Dusk view of blurred car lights passing on freeway with Houston skyline in background

RaulCano / Houston, Texas

In an adapted excerpt from Justice and the Interstates: The Racist Truth About Urban Highways published in Next City, Kyle Shelton director of the University of Minnesota Center for Transportation Studies, describes the generational impacts of highway construction on communities and public housing developments in Houston, Texas.

“With every road widening, communities changed. Landscapes shifted. Routes to work and school were blocked. Homes and community institutions were displaced. Although the residents absorbed these impacts for generations, at no point have these Houstonians had the chance to meaningfully shape the highway projects that affect them.”
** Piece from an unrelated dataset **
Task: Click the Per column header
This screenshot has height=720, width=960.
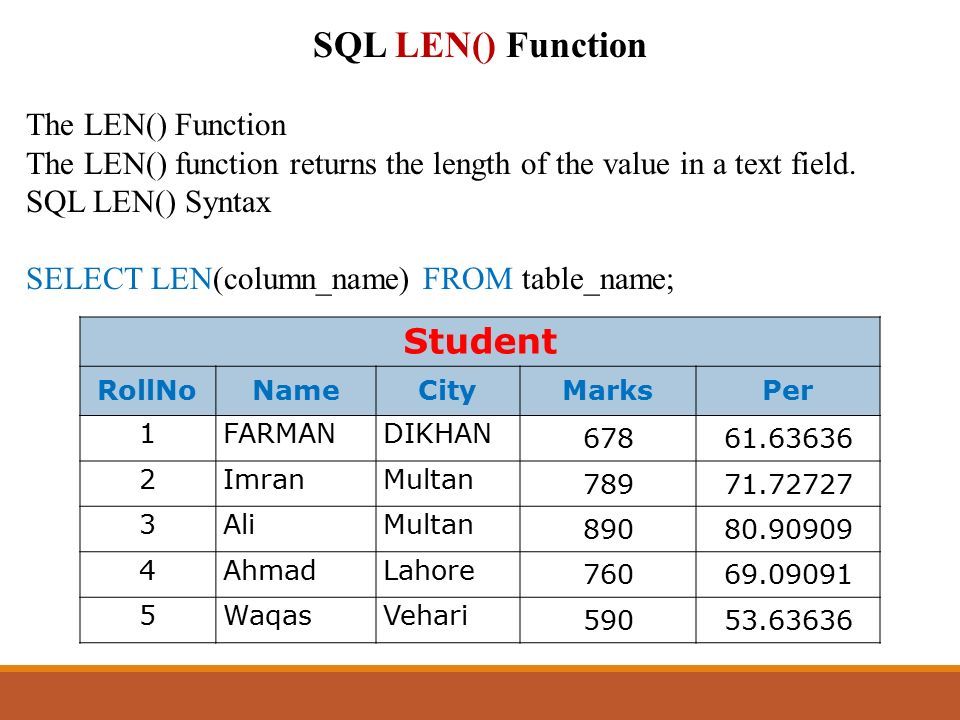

Shelton details the history of Clayton Homes and Kelly Village, which continue to face environmental hazards and reduced mobility. Yet the Texas Department of Transportation (TxDOT) is plowing ahead with the North Houston Highway Improvement Project (NHHIP), a freeway expansion that threatens to displace hundreds of homes and businesses.

Of course, “This story is repeated across the nation in highway-side communities, most of which are home to low-income and non-white residents. The highways set, in concrete, the course of decades of infrastructure development along with the same, ever-wider rights of way.”

Shelton argues that with many of the country’s major roads and highways aging, now is the time to reevaluate their role in the transportation system. “The choices cities, states, and the federal government make in the coming years can either exacerbate the negative impacts felt by highway-side residents or begin to center alternative approaches and transportation strategies that improve our collective mobility and address the wounds created by past decisions.”